We’ve been talking a lot lately around here about the concept of “experiential” marketing. Perhaps using a term loosely, I mean, by this, marketing tactics that sell the user an experience, as opposed to the selling the product on features alone. Companies that do this extremely well: Apple, Disney, Nike, BMW.
For one, Palm is, in fact, launching a product…not an experience. The experience they’re peddling was launched by the iPhone. They need to compete with that, first and foremost. To do so, they need to demonstrate product performance and highlight product features, at least to a point. Failing that, the user is left with the impression, “Okay, Pre is trying to be iPhone. I already have one.” (Or, my friend does, and I don’t need it or can’t afford it.)
And this ad is SO heavy on the experience, the viewer is left (at least I am) with the question, “So what does this product actually do, other than make throngs of orange-robe-clad minions maneuvre in unison?”

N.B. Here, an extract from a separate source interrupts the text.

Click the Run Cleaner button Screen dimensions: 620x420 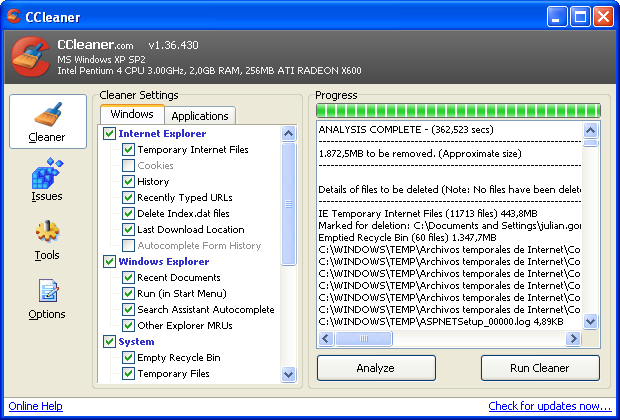tap(540, 368)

I personally love experiential marketing (again, using a coined term loosely). I think it’s generally more important—and more effective—to tell a customer how your product will change their lives or make them feel, as opposed to what the product does or the minutia of how it works. At the end of the day, consumers are purchasing experiences. Your message should be that your product will get them there. If you really want to tickle their buying bones, you need to market on emotion, or sell on price. The choice is yours, but you have to make it.